En dépit de certains engagements verbaux, des demandes de Francis Gillot, Bordeaux ne devrait recruter aucun joueur d’ici demain minuit. Plus personne n’y croit.
La marasme financier que vit le club semble l’avoir définitivement fait basculer dans l’anonymat au point où le club n’aura pas compensé cet été les départs avec notamment un solde financier positif (volet transferts et masse salariale).
Beaucoup de noms ont circulé et comme semblait le regretter Jean-Louis Triaud, Bordeaux a pris la tangente depuis le recrutement raté de Gameiro l’été dernier. On ne refait pas l’histoire mais la frilosité du club a un moment de son histoire semble le pousser dans une spirale inquiétante. Quand il y a douze mois les moyens pouvaient être mis sur le table avec un Bordeaux qui restait encore un club attractif, rien n’a été fait. L’équipe risque de le payer encore des mois et des années.

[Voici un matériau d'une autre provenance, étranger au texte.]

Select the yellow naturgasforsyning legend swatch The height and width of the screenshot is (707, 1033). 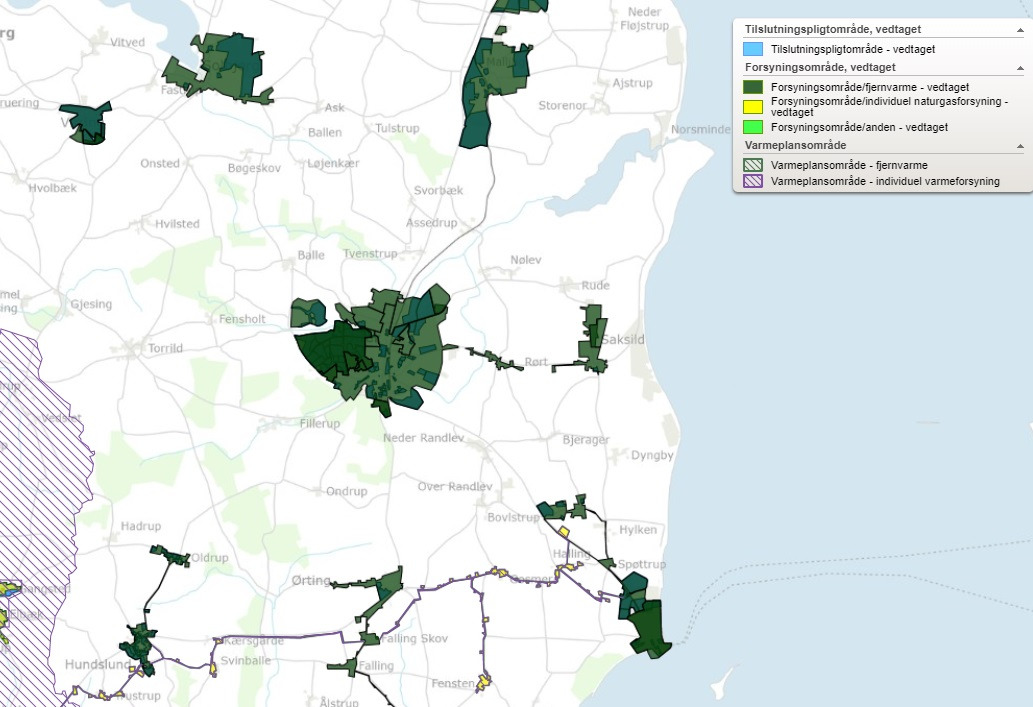click(x=753, y=104)
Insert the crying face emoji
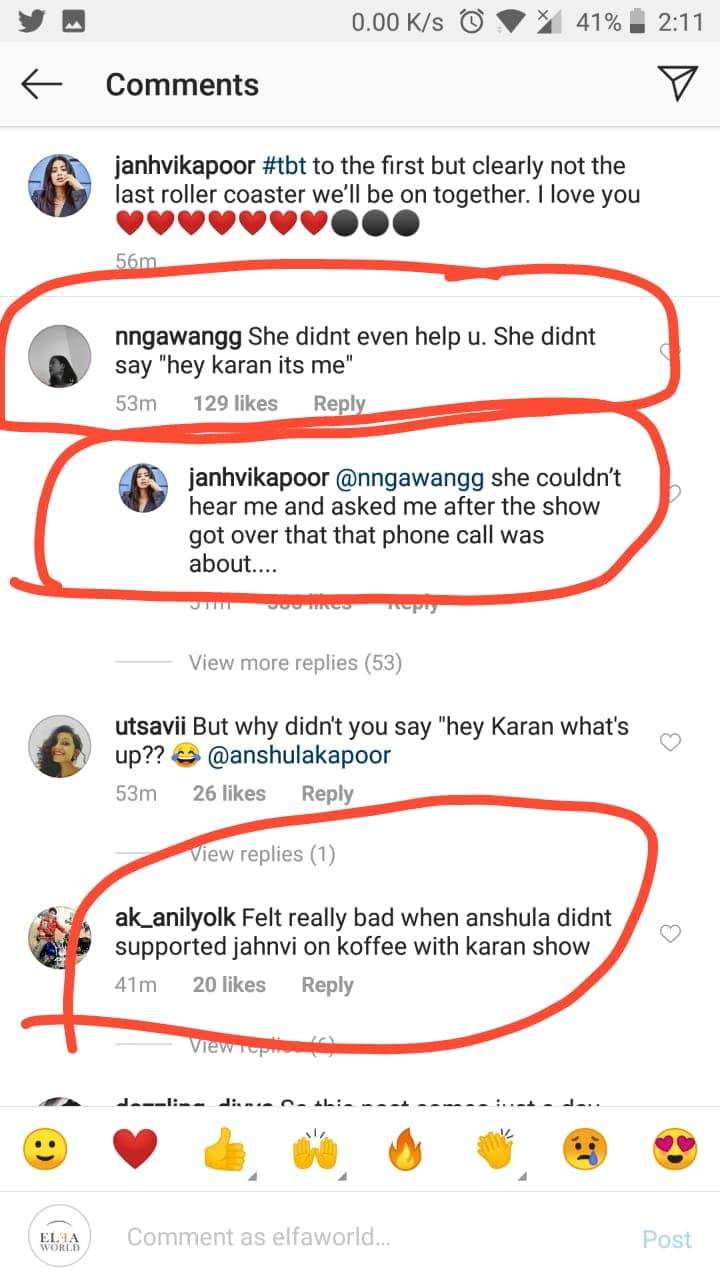Image resolution: width=720 pixels, height=1280 pixels. coord(584,1152)
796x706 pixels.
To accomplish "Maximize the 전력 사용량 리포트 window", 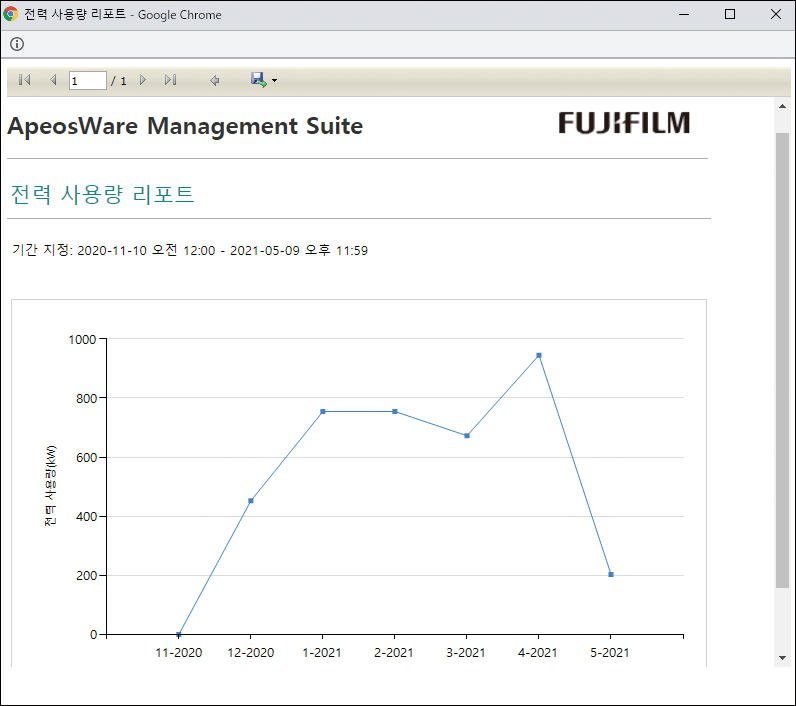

Il n’est donc pas étonnant que cet été Bordeaux n’ait eu les moyens de recruter des joueurs qualitativement un cran au dessus. Baisse d’attractivité, moyens financier réduits et syndrome du grand Stade (qui va mettre progressivement une pression supplémentaire sur l’équipe), rien ne plaide pour Bordeaux si ce n’est son entraineur Francis Gillot.
Que va-t-il se passer ces prochaines 24 heures ? Tout au plus, sauf miracle, on devrait voir le prêt d’un ou deux jeunes. Car pour le recrutement de l’attaquant providentiel, ce n’est pas rumeur d’un retour de Chamakh qui aura rassuré les supporteurs. C’est le néant, le vide intersidéral.